→ **Available records**:
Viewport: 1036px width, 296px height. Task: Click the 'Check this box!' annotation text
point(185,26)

---

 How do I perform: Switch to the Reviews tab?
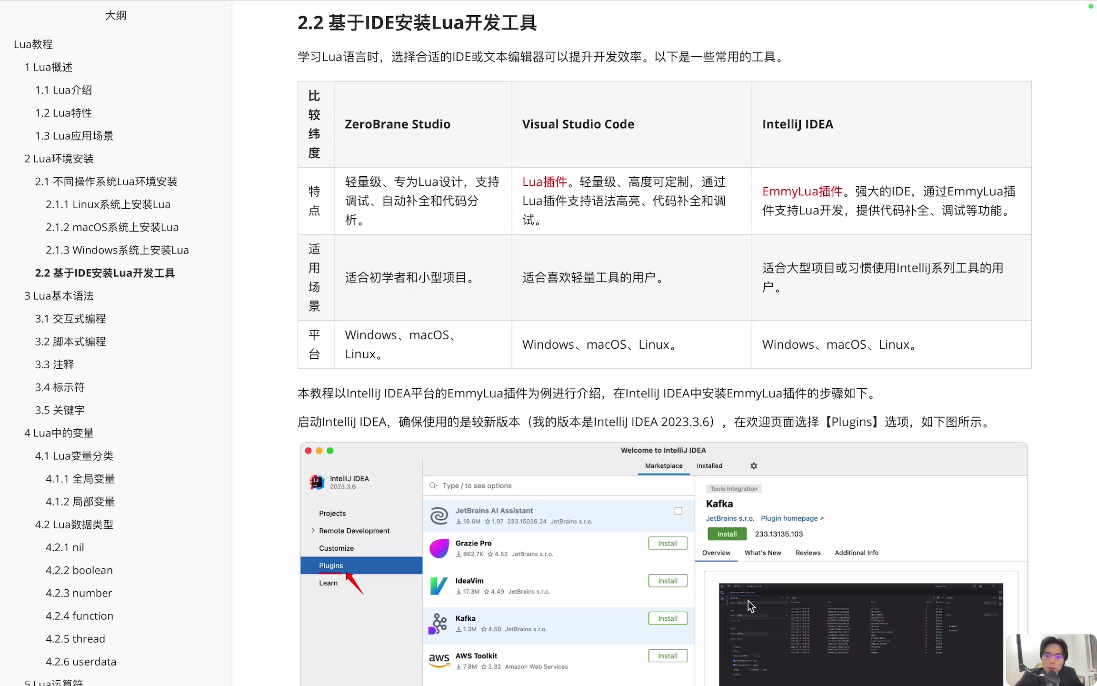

==

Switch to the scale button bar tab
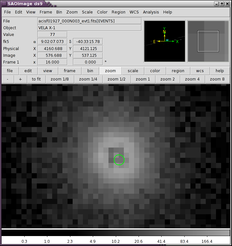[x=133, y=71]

→ **Task details**:
Identify each line of the records above that contains the string "Switch", matching case exactly, and copy those lines.

→ **Output**:
 How do I perform: Switch to the Reviews tab?
Switch to the scale button bar tab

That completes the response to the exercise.